それでは、価格が同一の注文に関してどう取引が成立するのでしょうか。

この場合、証券会社ごとに売買が成立していくかたちになるのです。

そこでも、決まりがあります。

まず、同一の価格の注文を証券会社ごとで合計します。

そして、注文株数が多い証券会社から順番に配分されることになります。

その順番に従って1売買単位ずつ配分を行い、同時注文すべてが配分されるまでそれを繰り返し行っていきます。

なお、注文株数が同一である証券会社が2社以上ある場合は、最初の注文が早い証券会社が優先して配分されることになります。

次項では、先ほど少し触れました、成行注文をするなら知っておきたい株価の「値幅制限」について解説します。

成行注文するなら知っておきたい株価の値幅制限とは?

話は本題より多少それますが、先ほど少し触れました「値幅制限」についてお話をしておきましょう。

値幅制限とは、一日の取引の中で株価が大きく動くことを防ぐために決められている値段の幅のことです。

聞いたことがあるという方も多いと思いますが、いわゆる「ストップ高」「ストップ安」です。

値幅制限があらかじめ決められていることで、ある銘柄に大きな不安材料が出たとしてもその日のうちにその銘柄の株価が1円なんてことにはならないようになっているのです。

ただし、特例があります。

三日連続でストップ高・ストップ安、かつ取引時間中に出来高がなければ(=売買が成立しなければ)、値幅制限は拡大されることになっています。

株式の約定の順番から話は多少それてはしまいましたが、株式売買をされているのであれば値幅制限についても理解しておくようにしましょう。

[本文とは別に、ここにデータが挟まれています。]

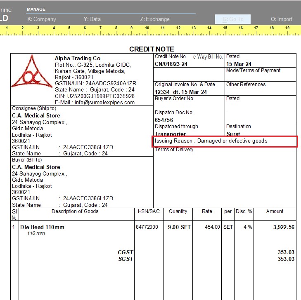Click the quantity 9.00 SET cell
The width and height of the screenshot is (301, 300).
coord(179,227)
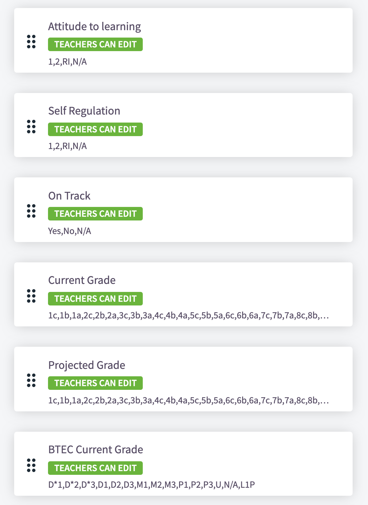Click Teachers Can Edit badge under Current Grade
The image size is (368, 505).
[95, 299]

それでは最後に、指値注文と成行注文についてもう少し詳しく解説していきます。

約定の順番以外にも知っておきたい指値注文と成行注文の違い

指値注文と成行注文の2種類が出されている場合、成行注文の方が順番としては先に約定することがお分かりいただけましたよね。

その他にも、指値注文と成行注文にはそれぞれメリットとデメリットの違いがありますので分かりやすく比較してみましょう。

まず、指値注文の一番のメリットは、価格を決められるという点です。

そのため、予想してた価格に反して大きな損失を被ることがありません。

デメリットは、場合によってはいつまでたっても約定しないという点です。

先述しましたように、株式の約定には優先順位がありますので、状況によっては約定しないことも大いにあり得ます。

成行注文のメリットは、指値注文より優先順位が先になるので、約定する確率が高くなるという点です。

しかし、予想に反した株価で約定することがあるので、思わぬ損失を出すことも考えられる点がデメリットと言えるでしょう。

株式の約定優先順位を知ろう

株式投資初心者であると、約定に順番があることをご存知ない方も多いことでしょう。

しかし、株式売買を行ううえでは知っておきたい知識の一つでもあるので、これを機会にぜひ覚えましょう。

また、指値ではなく成行注文を出す場合には思いもよらない価格で約定することもありますが、株には値幅制限があることもお分かりいただけたことと思います。

株式は奥が深く、幅広い知識が必要となります。

できるだけいろいろな知識を蓄え、情報を取り入れて、株式投資を成功に導きましょう!